Sony Corp (ADR) (NYSE:SNE), during its Friday’s current trading session decreased -2.09% to $28.51.
Sony Corp.’s plan for its first share sale in 26 years is straining investors’ faith in Chief Executive Officer Kazuo Hirai’s ability to deliver on growth promises.
The company plans to raise about 440 billion yen ($3.6 billion) by selling common stock and convertible bonds to assist finance an enhance in production of image sensors used in smartphones, Sony said Tuesday in a statement. The stock, which has doubled in the past year, dropped the most since September after the declarement.
The fundraising comes as Hirai is midway through a turnaround. He’s improved profit by cutting costs and generating more revenue from image sensors and PlayStation games, rebuilding confidence in a company that cut its earnings outlook 15 times in the past seven years. Still, investors are concerned about the size and timing of the offerings without more proof it can produce growth.
Sony dropped 8.3 percent, the most since Sept. 18., to 3,461.5 yen as of the close in Tokyo on Tuesday. The planned sales amount to about 10 percent of the company’s market value of about 4.1 trillion yen.
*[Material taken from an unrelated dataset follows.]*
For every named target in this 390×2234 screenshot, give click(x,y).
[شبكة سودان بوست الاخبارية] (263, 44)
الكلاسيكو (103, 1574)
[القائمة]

Sony Corporation designs, develops, manufactures, and sells electronic equipment, instruments, and devices for consumer, professional, and industrial markets worldwide. It offers LCD televisions; Blu-ray disc players and recorders, home audio, headphones, and memory-based portable audio devices; compact digital, interchangeable single-lens, and video cameras; professional solutions, such as broadcast- and professional-use products; and personal computers.
Finally, Honeywell International Inc. (NYSE:HON), decreased -0.13%, to $105.24.
Honeywell’s (HON) declared its support of the U.S. Environmental Protection Agency decision to restrict the use of high-global-warming hydrofluorocarbons (HFCs) in a variety of applications counting refrigerants, aerosols and foam insulation blowing agents. These actions will drive adoption of materials with radically lower global warming potentials.
According to the EPA, the projected rule would eliminate an estimated 54 to 64 million metric tons of carbon dioxide equivalent from the atmosphere in 2025. This is the equivalent of removing the carbon dioxide emissions from the annual electricity use of more than 5.8 million homes.
Honeywell International Inc. operates as a diversified technology and manufacturing company worldwide. Its Aerospace segment provides aircraft engines, integrated avionics, systems and service solutions, and related products and services for aircraft manufacturers and operators, airlines, military services, and defense and space contractors; and spare parts, and repair and maintenance services for the aftermarket.